Listening to Victoria Derbyshire talking about domestic abuse on the radio this morning , I was struck by one insight. When asked why domestic abuse had been such a low priority at the start of lockdown she observed that as the Cabinet was mainly comprised of liberal males the plight of oppressed women locked into domestic violence wasn’t considered.
What we don’t consider often matters more than what we do. Thoughtlessness is as common as mindfulness and I find thoughtlessness particularly frustrating when dealing with financial advice.
Thanks to everyone who voted. Surprised that 65% of people got it wrong ! pic.twitter.com/UHO78w0ck9
— David Penney (@DavidPenneyPRW) August 19, 2020
Quoting his tweet is not in criticism of David Penney, who is a very good and conscientious financial adviser whose clients are lucky to work with him. The tweet shows David’s strength but also the weakness of the advisory system for whom right and wrong answers are focused on the accumulation of wealth.
Almost all the expert comment that followed confirmed that David was right and that higher rate tax -payers would be wrong to save into a pension if they didn’t get higher rate tax-relief.
But equally , higher rate tax-payers are likely to get the best out of pensions because they tend to live longer than the less affluent, and I have never heard that argument being put forward by wealth managers.
Financial advisers advise the wealthy and a large part of their value-add is in pointing out that certain tax-wrappers are more advantageous than others- in the matter of wealth creation and preservation. But here the loop closes , as those who use financial advisers prioritize personal wealth as a means to structure their finances.
Others look at the future in other ways, looking to insure against future uncertainty through guaranteeing themselves a wage for life. I made this point on twitter.
Pleased to see demand for pensions among the highly paid is not purely driven by tax breaks
— Henry Tapper (@henryhtapper) August 20, 2020
The word “insurance” is important here as it represents another paradigm from wealth. It is what wealth managers don’t consider because the capital reservoir created by successful investment renders social insurance irrelevant. The mass affluent have the opportunity of opting-out of annuity pools just as they can opt out of the NHS and public education. They have the opportunity because they have the wealth and they have advisers who can explain to them that it makes sense to opt out of pensions too.
Why pensions matter to the wealthy too.
The 65% of affluent savers who David has identified are wrong, may have other things on their minds than the creation and preservation of wealth.
They may be thinking of the security of knowing they have a wage in later age that lasts as long as they do.
Because I know a large number of people in their 70s and 80s and 90s who get great comfort from having a regular income when they are no longer able to earn one! #pensions are a great social good!
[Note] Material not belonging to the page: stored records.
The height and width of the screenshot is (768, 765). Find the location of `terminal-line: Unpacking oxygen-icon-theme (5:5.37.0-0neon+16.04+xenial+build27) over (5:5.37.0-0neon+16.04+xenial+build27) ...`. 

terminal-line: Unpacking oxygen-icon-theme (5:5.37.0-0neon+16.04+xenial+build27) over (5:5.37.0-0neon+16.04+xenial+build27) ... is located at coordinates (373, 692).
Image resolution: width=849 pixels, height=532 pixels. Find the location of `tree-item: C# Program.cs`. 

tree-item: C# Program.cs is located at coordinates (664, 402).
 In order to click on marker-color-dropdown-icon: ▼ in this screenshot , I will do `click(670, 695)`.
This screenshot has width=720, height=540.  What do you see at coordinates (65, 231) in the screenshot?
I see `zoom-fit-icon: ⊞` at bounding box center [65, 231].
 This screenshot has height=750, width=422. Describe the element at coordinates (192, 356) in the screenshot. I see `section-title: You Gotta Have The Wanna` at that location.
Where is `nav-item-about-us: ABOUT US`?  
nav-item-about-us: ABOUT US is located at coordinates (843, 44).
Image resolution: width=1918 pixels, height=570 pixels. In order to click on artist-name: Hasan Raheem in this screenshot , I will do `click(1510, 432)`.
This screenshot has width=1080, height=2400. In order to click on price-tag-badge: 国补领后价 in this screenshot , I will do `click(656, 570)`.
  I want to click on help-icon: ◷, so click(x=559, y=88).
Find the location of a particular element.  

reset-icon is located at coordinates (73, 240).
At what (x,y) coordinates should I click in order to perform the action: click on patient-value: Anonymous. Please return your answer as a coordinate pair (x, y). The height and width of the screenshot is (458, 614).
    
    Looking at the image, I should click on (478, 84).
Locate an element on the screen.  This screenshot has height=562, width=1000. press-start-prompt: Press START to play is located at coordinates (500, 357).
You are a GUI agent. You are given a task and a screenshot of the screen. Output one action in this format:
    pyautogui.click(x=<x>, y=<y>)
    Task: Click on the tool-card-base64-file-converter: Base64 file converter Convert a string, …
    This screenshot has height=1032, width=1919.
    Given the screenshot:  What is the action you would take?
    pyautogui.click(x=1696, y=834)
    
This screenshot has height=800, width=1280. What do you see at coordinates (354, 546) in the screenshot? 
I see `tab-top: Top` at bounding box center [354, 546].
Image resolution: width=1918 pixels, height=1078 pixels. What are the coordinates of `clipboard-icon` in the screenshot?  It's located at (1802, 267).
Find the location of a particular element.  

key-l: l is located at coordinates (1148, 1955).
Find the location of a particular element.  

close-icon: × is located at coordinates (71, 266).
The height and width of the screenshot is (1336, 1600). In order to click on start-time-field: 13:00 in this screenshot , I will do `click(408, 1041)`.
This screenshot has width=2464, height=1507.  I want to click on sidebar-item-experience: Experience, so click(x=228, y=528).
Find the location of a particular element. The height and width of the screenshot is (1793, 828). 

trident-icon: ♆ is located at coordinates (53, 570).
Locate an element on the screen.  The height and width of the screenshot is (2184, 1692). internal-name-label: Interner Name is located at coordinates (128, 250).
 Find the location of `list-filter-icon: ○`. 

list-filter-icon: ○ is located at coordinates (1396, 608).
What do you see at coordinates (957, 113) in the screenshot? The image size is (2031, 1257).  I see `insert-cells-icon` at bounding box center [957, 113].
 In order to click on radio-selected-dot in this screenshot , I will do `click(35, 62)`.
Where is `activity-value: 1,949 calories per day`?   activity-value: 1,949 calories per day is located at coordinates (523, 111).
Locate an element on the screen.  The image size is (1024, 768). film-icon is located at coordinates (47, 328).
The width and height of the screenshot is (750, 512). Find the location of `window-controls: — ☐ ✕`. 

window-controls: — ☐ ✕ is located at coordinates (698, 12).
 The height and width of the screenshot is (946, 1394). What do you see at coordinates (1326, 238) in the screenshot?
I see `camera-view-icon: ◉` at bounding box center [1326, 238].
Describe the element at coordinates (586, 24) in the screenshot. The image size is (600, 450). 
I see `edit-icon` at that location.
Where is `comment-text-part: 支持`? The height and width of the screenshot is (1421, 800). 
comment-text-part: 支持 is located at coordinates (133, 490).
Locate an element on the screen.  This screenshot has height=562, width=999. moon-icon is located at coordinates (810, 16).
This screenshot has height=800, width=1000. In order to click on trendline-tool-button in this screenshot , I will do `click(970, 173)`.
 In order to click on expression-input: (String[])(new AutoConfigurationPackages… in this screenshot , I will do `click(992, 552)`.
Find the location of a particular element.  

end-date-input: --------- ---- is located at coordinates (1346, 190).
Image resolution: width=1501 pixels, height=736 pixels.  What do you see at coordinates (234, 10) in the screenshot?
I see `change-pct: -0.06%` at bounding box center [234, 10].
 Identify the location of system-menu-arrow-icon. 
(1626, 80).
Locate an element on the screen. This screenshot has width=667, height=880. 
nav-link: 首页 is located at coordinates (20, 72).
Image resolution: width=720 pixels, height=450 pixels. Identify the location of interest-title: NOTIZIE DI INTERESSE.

— Henry Tapper (@henryhtapper) August 20, 2020
The Australians are waking up to the reality that most of the retirement pots from their Super system aren’t lasting the course
Or they may consider that saving into a pension isn’t usually something you do alone. Most people save into a pension as part of a scheme and their contributions are subsidized by an employer. Even if that employer is owned by the saver, there is still a sense of collective endeavor in pensions that makes opting-out an odd thing for a boss to do.
In the USA, 401k tax breaks for bosses are predicated on people staying in the collective pension. In the UK, the pension scheme is still something that bosses encourage staff to be in , because of the strong ethos of social insurance.
If I decided that the tax relief was not attractive then I’d simply save the same money into a different vehicle. The fact that it isn’t technically a “pension” doesn’t seem important ?
— David Penney (@DavidPenneyPRW) August 20, 2020
What we don’t consider matters
Recognising that other people think differently than you is a key part of empathy. You might call it “getting into other people’s shoes”.
If , as I hope he does, the current Chancellor looks to change the way pension contributions are taxed, it looks – from David’s poll, that he will not be driving the mass affluent away from pensions and into other tax-wrappers. The social norm of saving into a pension is very powerful.
However, in many ways, the loss of high earners from DC pensions is not something Ricky Sushak should lose much sleep over. By opting out of social insurance and into “wealth management” , the mass affluent are opting out of social security too. If you aren’t needing a pension , then why pay the state pension to those who have suffeceint private wealth?
Where the confusion about pensions arises, is that most people in workplace pensions are really in wealth management schemes which do not provide social insurance, merely the freedom to spend savings as the pot holder pleases.
Mark Rowlinson makes this point very well
DC isn’t a wage for life solution. It’s tax advantaged saving with strings attached. Remove the tax advantages and it’s just saving with strings attached.
— Mark Rowlinson (@markjrowlinson) August 20, 2020
What we don’t consider is that a very high proportion of British people do not see a pension as the drawing down of capital from a capital reservoir, they expect a pension from their pension. Which is why I predict a resurgence of social insurance with a lot of DC schemes converting to CDC in the next 20 years.
I am quite sure that financial advisers will be arguing strongly that their clients will be wrong to join CDC schemes. It may well be that CDC schemes, like DB schemes, may be better off without the long-living mass affluent.
These are things that are not much considered, but they matter.